The following sequence of operations can often be used to ease visual examination of the evidence for a conjectured phylogeny tree. (i) First use "Show Diffs" to highlight variant base positions only; (ii) then use "Doubles Only" to prune the data set; (iii) use "Hide" and then "Show" to put the species being examined into their leaf order in the conjectured phylogeny tree. After these preliminary steps, (a) use "Sort-Cols-by-*" as a first step toward to bringing together the base positions of greatest evidential weight; (b) use "Trim" to remove the species names temporarily; (c) "Transpose", and then Immediately "Sort", and then "Transpose" again, to bring significant base differences to the left, in the priority order of the leaf arrangement introduced by step (iii); (d) re-introduce the temporarily removed species names by using "Untrim". The "Sort Cols" operation is provided as a one-click convenience for executing steps (a-d) together.

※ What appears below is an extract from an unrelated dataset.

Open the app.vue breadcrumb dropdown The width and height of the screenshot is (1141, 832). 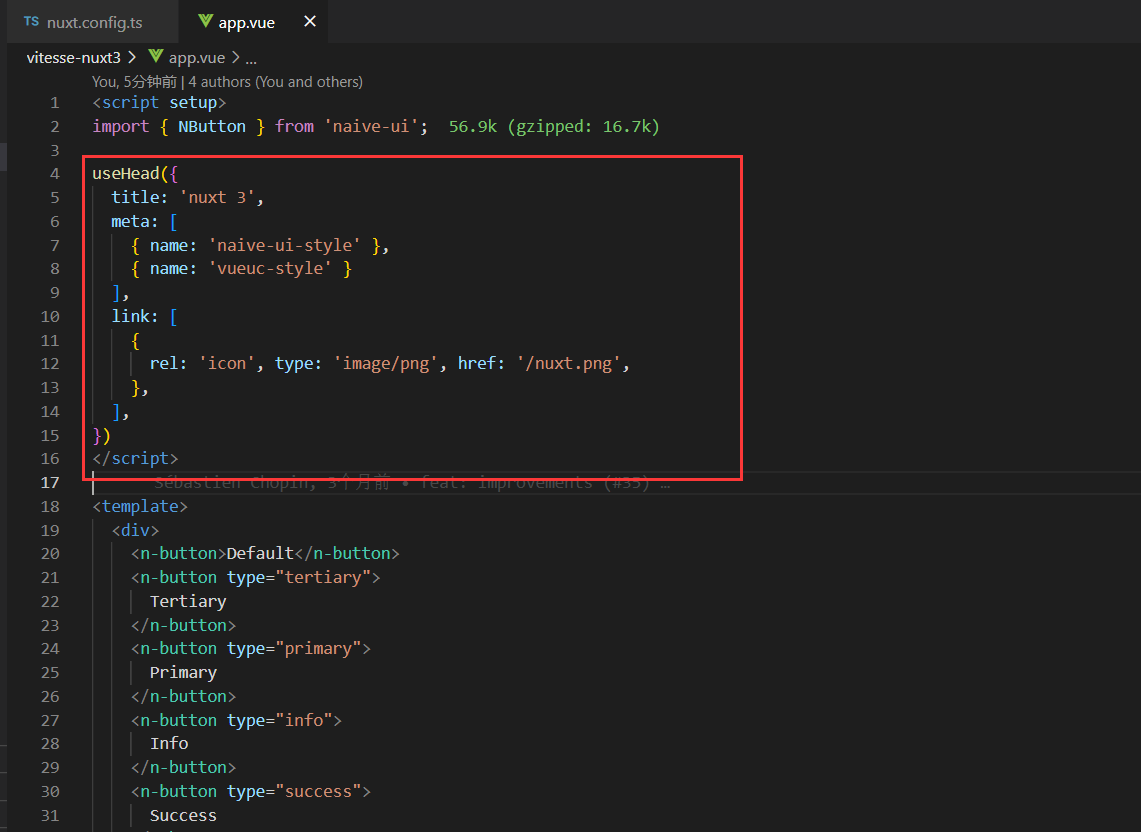pos(199,58)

If no tree suggests itself, the 'Sort-by-Diffs' operation may suggest one. This operation tries to put the species present into an order which brings related species close together. This is done by starting with whatever species comes first, and then sucessively moving the species whose associated data sequence lies closest to a species already placed into the next available positon. This operation also writes the name of the species mos closely related to another, which might make a good line 1 for a subsequent rerun of 'Sort-by-Diffs', into the small Phylogenator text area. (Since the code for this operation makes special use of the unusual character 'ß', you should avoid all use of this tricky-to-type character.)
You may want to use these operations to examine the mitochondrial Cytochrome Oxidase 2 evidence for the following popular hominid phylogeny: ((human,(chimpanzee,pigmychimp)),gorilla,(baboon,gibbon)). It will be clear that the evidence is somewhat muddy. You can click here to get and analyze the somewhat longer mitochondrial Cytochrome Oxidase 1 dataset for the same hominids, simplified by elimination of all no-difference and 1-difference base positions. This is provided for your phylogenizing pleasure. More aligned sequences to experiment with are available here. Prof. Joe Felsenstein of the University of Washington provides the very nice 'Phylip' collection of phylogeny tools, and the University of University of Arizona maintains a very useful general catalog of such tools.
Phylogenator works as well for amino acid sequences (proteins), and for other DNA-based sequence footprints as it does for sequences of bases. The aligned sequences collection mentioned above contains a sample protein that you can use to verify this.